§ **What is required**:
Restate word for word the line containing "The height and width of the screenshot is (892, 1372)." and each line that follows it, through the last line below, and nothing else.
*** Data for review ***
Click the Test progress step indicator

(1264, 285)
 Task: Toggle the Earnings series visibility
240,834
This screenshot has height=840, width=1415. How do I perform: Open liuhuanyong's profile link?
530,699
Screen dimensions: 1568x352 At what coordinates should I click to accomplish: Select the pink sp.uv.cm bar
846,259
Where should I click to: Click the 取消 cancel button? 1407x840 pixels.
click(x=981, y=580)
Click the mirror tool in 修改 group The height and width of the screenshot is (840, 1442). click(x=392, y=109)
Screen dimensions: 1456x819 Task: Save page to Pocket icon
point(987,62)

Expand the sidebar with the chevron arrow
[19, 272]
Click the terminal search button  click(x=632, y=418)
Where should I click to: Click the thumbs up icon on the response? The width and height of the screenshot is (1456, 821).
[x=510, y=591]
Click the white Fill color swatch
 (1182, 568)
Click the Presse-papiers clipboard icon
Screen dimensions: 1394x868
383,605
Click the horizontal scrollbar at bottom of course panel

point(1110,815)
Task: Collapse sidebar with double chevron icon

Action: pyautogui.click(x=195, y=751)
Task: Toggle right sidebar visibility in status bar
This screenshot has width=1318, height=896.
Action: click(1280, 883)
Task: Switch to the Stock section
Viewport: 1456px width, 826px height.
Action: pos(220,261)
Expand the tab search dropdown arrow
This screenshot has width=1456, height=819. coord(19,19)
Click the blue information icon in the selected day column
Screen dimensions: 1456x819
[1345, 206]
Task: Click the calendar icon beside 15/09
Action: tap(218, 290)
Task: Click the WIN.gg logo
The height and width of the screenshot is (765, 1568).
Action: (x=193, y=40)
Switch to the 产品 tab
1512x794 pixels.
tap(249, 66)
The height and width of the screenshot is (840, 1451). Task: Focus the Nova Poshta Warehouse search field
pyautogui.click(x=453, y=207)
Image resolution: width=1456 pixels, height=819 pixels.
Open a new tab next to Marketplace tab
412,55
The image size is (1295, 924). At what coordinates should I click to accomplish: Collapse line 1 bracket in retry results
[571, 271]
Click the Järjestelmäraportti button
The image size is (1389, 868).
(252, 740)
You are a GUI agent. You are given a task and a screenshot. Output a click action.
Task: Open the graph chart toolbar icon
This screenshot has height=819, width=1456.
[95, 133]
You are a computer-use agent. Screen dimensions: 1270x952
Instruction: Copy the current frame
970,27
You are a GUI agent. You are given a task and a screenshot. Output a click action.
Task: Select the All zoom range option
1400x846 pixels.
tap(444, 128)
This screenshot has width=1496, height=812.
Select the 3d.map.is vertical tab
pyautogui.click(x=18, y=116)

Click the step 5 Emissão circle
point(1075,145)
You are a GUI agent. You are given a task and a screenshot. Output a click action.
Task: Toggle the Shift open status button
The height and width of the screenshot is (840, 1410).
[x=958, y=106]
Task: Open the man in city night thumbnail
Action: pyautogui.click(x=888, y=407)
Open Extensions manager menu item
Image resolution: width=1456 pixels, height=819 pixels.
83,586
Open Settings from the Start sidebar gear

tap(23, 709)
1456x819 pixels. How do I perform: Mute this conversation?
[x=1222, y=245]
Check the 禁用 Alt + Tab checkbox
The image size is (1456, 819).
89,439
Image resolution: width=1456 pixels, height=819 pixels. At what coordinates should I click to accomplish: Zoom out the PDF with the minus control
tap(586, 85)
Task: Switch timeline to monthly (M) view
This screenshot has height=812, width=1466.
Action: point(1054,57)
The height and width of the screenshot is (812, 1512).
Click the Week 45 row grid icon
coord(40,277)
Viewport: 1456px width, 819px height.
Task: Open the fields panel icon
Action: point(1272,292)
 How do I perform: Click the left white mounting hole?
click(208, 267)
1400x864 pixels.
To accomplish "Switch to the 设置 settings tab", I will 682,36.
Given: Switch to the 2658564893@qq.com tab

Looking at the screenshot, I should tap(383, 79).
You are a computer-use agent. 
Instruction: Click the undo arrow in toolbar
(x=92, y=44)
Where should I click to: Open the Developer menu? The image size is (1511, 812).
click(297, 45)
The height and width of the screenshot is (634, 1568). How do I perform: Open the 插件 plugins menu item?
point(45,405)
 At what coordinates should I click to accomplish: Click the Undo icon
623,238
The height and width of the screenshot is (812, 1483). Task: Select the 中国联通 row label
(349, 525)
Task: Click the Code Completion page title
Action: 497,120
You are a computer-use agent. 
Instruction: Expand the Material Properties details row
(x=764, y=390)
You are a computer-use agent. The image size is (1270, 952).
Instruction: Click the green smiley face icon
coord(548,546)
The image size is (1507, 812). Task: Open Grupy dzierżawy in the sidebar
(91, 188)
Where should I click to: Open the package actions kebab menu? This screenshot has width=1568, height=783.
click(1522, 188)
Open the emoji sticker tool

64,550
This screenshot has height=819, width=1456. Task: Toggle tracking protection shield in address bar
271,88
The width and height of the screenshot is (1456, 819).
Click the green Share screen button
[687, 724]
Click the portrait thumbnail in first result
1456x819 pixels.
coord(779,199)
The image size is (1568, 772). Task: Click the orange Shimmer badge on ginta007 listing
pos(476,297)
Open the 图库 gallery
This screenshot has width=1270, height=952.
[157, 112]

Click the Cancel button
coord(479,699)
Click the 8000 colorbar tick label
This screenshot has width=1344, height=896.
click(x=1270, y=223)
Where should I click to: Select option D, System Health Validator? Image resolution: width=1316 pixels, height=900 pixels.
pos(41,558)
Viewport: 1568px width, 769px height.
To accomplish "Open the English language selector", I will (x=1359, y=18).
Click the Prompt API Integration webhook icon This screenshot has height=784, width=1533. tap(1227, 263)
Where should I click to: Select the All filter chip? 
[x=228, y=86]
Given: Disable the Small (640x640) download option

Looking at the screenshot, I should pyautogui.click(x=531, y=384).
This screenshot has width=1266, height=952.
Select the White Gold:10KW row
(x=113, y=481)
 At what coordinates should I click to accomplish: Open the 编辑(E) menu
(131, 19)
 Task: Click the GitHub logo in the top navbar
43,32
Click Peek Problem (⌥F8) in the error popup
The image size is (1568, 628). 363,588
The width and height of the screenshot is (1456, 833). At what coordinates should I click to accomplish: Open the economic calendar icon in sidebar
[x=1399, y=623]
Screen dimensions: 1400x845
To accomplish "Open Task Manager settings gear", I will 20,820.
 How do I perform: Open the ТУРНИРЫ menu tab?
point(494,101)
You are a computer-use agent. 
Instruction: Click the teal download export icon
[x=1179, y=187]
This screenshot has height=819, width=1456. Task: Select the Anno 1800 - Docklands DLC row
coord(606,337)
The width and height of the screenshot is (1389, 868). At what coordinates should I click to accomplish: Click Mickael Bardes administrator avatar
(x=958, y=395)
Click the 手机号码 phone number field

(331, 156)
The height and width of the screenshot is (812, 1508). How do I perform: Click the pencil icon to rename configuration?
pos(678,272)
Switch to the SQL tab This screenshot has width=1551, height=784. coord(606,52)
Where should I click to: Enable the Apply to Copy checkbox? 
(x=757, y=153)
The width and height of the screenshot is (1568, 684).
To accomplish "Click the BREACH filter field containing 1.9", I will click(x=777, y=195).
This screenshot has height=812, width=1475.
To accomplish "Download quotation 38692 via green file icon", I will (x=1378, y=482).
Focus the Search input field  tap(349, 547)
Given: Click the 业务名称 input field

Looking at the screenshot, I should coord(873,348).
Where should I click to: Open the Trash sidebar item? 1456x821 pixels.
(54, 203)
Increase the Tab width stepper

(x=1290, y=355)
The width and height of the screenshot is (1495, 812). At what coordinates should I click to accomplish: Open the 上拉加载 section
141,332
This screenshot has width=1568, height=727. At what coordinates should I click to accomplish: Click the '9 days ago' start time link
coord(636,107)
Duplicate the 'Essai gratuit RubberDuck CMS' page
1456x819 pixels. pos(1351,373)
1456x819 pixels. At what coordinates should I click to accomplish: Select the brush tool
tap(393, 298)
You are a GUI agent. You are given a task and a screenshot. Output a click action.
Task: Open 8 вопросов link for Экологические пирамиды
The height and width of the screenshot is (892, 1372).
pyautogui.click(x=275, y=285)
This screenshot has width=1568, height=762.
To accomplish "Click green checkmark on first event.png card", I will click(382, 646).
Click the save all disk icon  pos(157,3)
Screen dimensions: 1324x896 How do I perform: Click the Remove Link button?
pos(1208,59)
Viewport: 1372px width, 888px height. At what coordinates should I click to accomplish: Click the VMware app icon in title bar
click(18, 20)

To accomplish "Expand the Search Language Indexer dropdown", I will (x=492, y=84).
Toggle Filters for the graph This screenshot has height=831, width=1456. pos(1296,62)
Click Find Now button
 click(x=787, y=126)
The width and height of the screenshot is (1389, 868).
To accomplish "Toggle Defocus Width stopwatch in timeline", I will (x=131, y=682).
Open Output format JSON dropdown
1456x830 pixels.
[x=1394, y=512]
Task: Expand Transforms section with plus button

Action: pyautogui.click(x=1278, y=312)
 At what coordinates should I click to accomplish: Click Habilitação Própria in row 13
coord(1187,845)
***
§ **Exercise response**:
The height and width of the screenshot is (892, 1372).
pyautogui.click(x=275, y=285)
This screenshot has width=1568, height=762.
To accomplish "Click green checkmark on first event.png card", I will click(382, 646).
Click the save all disk icon  pos(157,3)
Screen dimensions: 1324x896 How do I perform: Click the Remove Link button?
pos(1208,59)
Viewport: 1372px width, 888px height. At what coordinates should I click to accomplish: Click the VMware app icon in title bar
click(18, 20)

To accomplish "Expand the Search Language Indexer dropdown", I will (x=492, y=84).
Toggle Filters for the graph This screenshot has height=831, width=1456. pos(1296,62)
Click Find Now button
 click(x=787, y=126)
The width and height of the screenshot is (1389, 868).
To accomplish "Toggle Defocus Width stopwatch in timeline", I will (x=131, y=682).
Open Output format JSON dropdown
1456x830 pixels.
[x=1394, y=512]
Task: Expand Transforms section with plus button

Action: pyautogui.click(x=1278, y=312)
 At what coordinates should I click to accomplish: Click Habilitação Própria in row 13
coord(1187,845)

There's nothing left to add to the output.